This repository provides presentations and tutorials that demonstrate how to value on-the-ball actions in football.
The tutorials use the open-source socceraction Python library and the publicly available Wyscout match event dataset.
The dataset includes data for the 2017/2018 English Premier League, the 2017/2018 Spanish Primera División, the 2017/2018 German 1. Bundesliga, the 2017/2018 Italian Serie A, the 2017/2018 French Ligue 1, the 2018 FIFA World Cup and the UEFA Euro 2016. The dataset covers 1,941 matches, 3,251,294 events and 4,299 players.
The environment.yml file and requirements.txt file list the required Python dependencies. The notebooks are compatible with version 0.2.0
of the socceraction
Python library. If a more recent version of the library is installed, the code may need to be adapted.
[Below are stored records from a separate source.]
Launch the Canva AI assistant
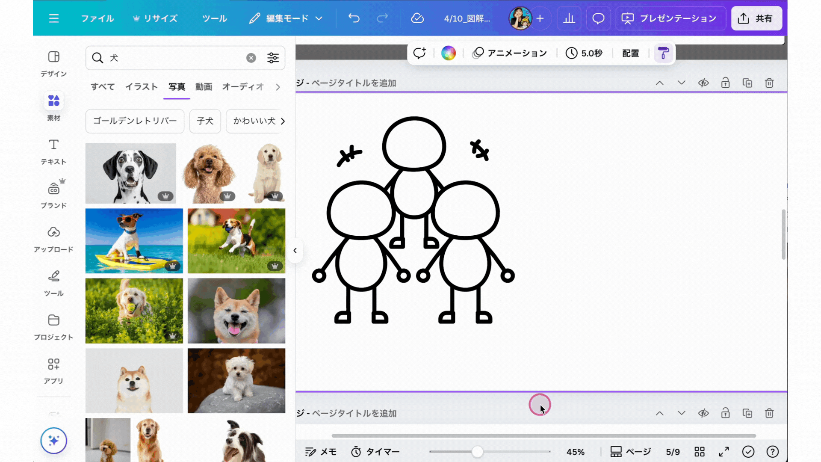 (53, 441)
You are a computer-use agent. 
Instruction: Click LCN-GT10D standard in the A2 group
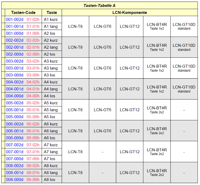pos(184,47)
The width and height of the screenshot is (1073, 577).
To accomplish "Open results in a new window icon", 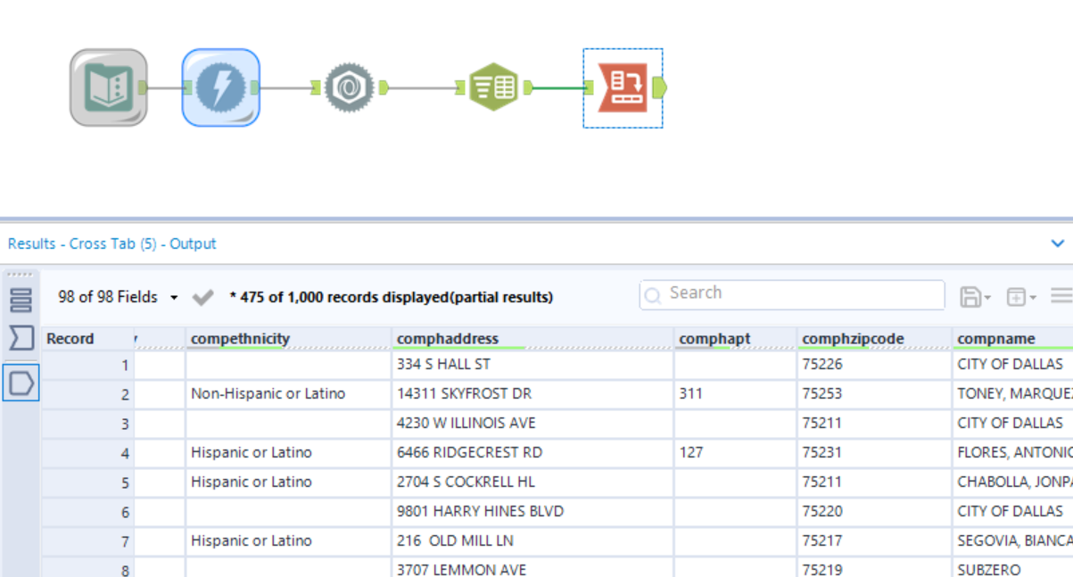I will (1017, 295).
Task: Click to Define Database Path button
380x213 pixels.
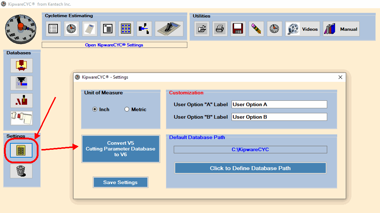Action: tap(250, 168)
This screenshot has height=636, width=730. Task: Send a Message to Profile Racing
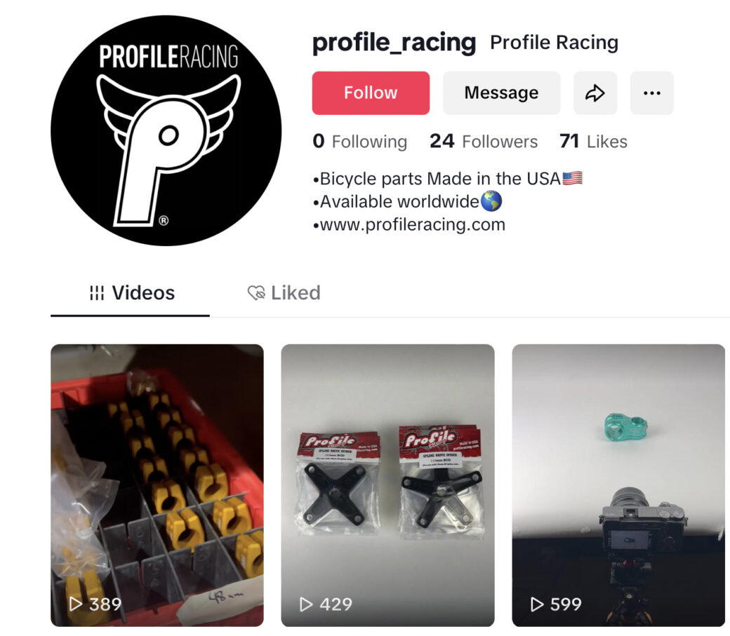(x=501, y=93)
Introduction in Friends of Tracking (video)
This introductory presentation, which was given in the Friends of Tracking session that took place on Thursday 7 May 2020, motivates the use of data for player recruitment in football, shows the limitations of traditional statistics to assess the performances of football players, introduces a number of frameworks for valuing actions of football players, provides an intuitive explanation of the VAEP framework for valuing actions of football players, and introduces the content of this series of hands-on video tutorials.
This presentation expands on the content of the introductory presentation by discussing the technicalities behind the VAEP framework for valuing actions of football players as well as the content of the hands-on video tutorials in more depth.
Tutorial 1: Run pipeline (video, notebook, notebook on Google Colab)
This tutorial demonstrates the entire pipeline of ingesting the raw Wyscout match event data to producing ratings for football players. This tutorial touches upon the following four topics: downloading and preprocessing the data, valuing game states, valuing actions and rating players.
Tutorial 2: Generate features (video, notebook, notebook on Google Colab)
This tutorial demonstrates the process of generating features and labels. This tutorial touches upon the following three topics: exploring the data in the SPADL representation, constructing features to represent actions and constructing features to represent game states.
Tutorial 3: Learn models (video, notebook, notebook on Google Colab)
This tutorial demonstrates the process of splitting the dataset into a training set and a test set, learning baseline models using conservative hyperparameters for the learning algorithm, optimizing the hyperparameters for the learning algorithm and learning the final models.
Tutorial 4: Analyze models and results (video, notebook, notebook on Google Colab)
This tutorial demonstrates the process of analyzing the importance of the features that are included in the trained machine learning models, analyzing the predictions for specific game states, and analyzing the resulting player ratings.
- Tom Decroos, Lotte Bransen, Jan Van Haaren, and Jesse Davis. Actions Speak Louder than Goals: Valuing Player Actions in Soccer. In Proceedings of the 25th ACM SIGKDD International Conference on Knowledge Discovery & Data Mining, pp. 1851-1861. 2019.
- Luca Pappalardo, Paolo Cintia, Alessio Rossi, Emanuele Massucco, Paolo Ferragina, Dino Pedreschi, and Fosca Giannotti. A Public Data Set of Spatio-Temporal Match Events in Soccer Competitions. Scientific Data 6, no. 1 (2019): 1-15.